Due to how Docker layer caching works, building several times in a row this Dockerfile would not refresh the GDAL build (unless you invoke docker build with the --no-cache switch, which disable all layer caching), so the script that triggers the docker build, gets the sha1sum of the latest git commit and passes it with:

GDAL_VERSION=$(curl -Ls https://api.github.com/repos/OSGeo/gdal/commits/HEAD -H "Accept: application/vnd.github.VERSION.sha")
docker build --build-var GDAL_VERSION=${GDAL_VERSION} -t myimage .

In the (unlikely) event where the GDAL repository would not have changed, no
new build would be even attempted.

Note: this part is not necessarily a best practice. Other Docker mechanisms,
such as using a Git URL as the build context, could potentially be used. But as
we want to be able to refresh both GDAL and PROJ, that would not be really suitable.
Another advantage of the above approach is that the Dockerfile is self sufficient
to create an image with just "docker build -t myimage ."

Use of ccache

This is the part for which I could not find an already made & easy to deploy solution.

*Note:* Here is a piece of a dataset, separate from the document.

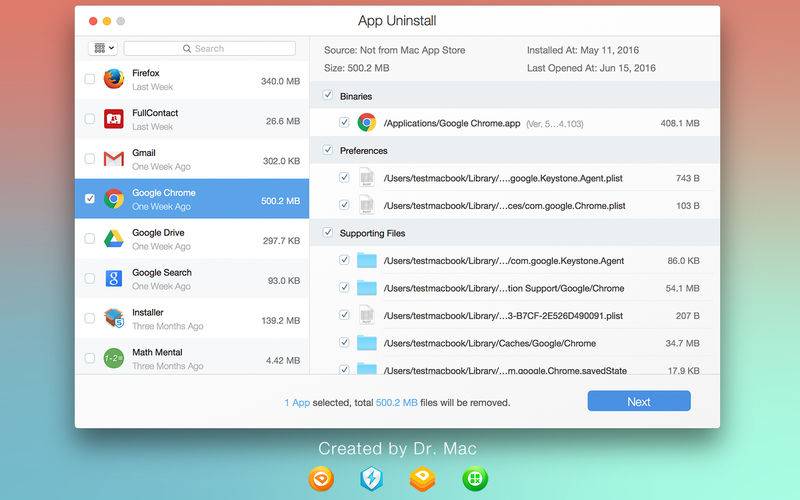Click the Gmail envelope icon

coord(113,159)
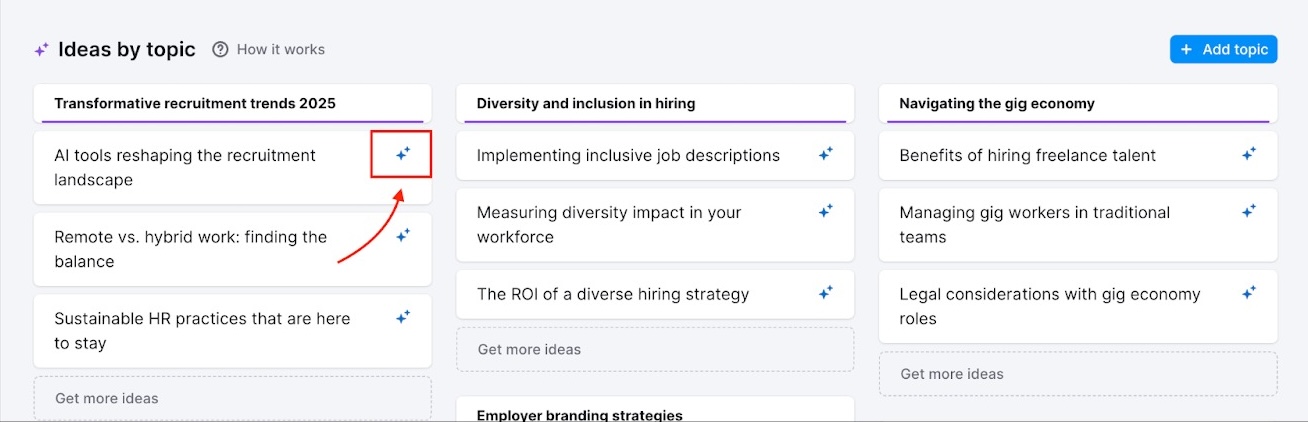1308x422 pixels.
Task: Get more ideas for Transformative recruitment trends
Action: click(x=107, y=398)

With the previous techniques, we have a black and white situation. A GDAL build is either entirely cached by the Docker layer caching in the case the repository did not change at all, or completely done from scratch if the commit id has changed (which may be some change not affecting at all the installed file). It would be better if we could use ccache to minimize the number of files to be rebuilt.
Unfortunately it is not possible with docker build to mount a volume where the ccache directory would be stored (apparently because of security issues). There is an experimental RUN --mount=type=cache feature in Docker 18.06 that could perhaps be equivalently used, but it requires both the client and daemon to be started in experimental mode.

The trick I use, which has the benefit of working with a default Docker installation, is to download from the Docker build container the content of a ccache directory from the host, do the build and upload the modified ccache back onto the host.

I use rsync for that, as it is simple to setup. Initially, I used a rsync daemon directly running in the host, but based on inspiration given by https://github.com/WebHare/ccache-memcached-server which proposes an alternative, I've modified it to run in a Docker container, gdal_rsync_daemon, which mounts the host ccache directory. The benefit of my approach over the ccache-memcached-server one is that it does not require a patched version of ccache to run in the build instance.

So the synopsis is:

host cache directory <--> gdal_rsync_daemon (docker instance)  <------> Docker build instance
                  (docker volume mounting)                           (rsync network protocol)


You can consult here the relevant portion of the launching script which builds and launches the gdal_rsync_daemon. And the corresponding Dockerfile step in the builder stage is rather straightforward:

# for alpine. or equivalent with other package managers
RUN apk add --nocache rsync ccache

ARG RSYNC_REMOTE
ARG GDAL_VERSION=master
RUN if test "${RSYNC_REMOTE}" != ""; then \
        echo "Downloading cache..."; \
        rsync -ra ${RSYNC_REMOTE}/gdal/ $HOME/; \
        export CC="ccache gcc"; \
        export CXX="ccache g++"; \
        ccache -M 1G; \
    fi \
    # omitted: download source tree depending on GDAL_VERSION
    # omitted: build
    && if test "${RSYNC_REMOTE}" != ""; then \
        ccache -s; \
        echo "Uploading cache..."; \
        rsync -ra --delete $HOME/.ccache ${RSYNC_REMOTE}/gdal/; \
        rm -rf $HOME/.ccache; \
    fi


I also considered a simplified variation of the above that would not use rsync, where after the build, we would "docker cp" the cache from the build image to the host, and at the next build, copy the cache into the build context. But that would have two drawbacks:
  • our build layers would contain the cache
  • any chance in the cache would cause the build context to be different and subsequent builds to have their cached layers invalidated.

Summary

We have managed to create a Dockerfile that can be used in a standalone mode
to create a GDAL build from scratch, or can be integrated in a wrapper build.sh
script that offers incremental rebuild capabilities to minimize use of CPU resources. The image has fine grained layering which also minimizes upload and download times for frequent push / pull operations.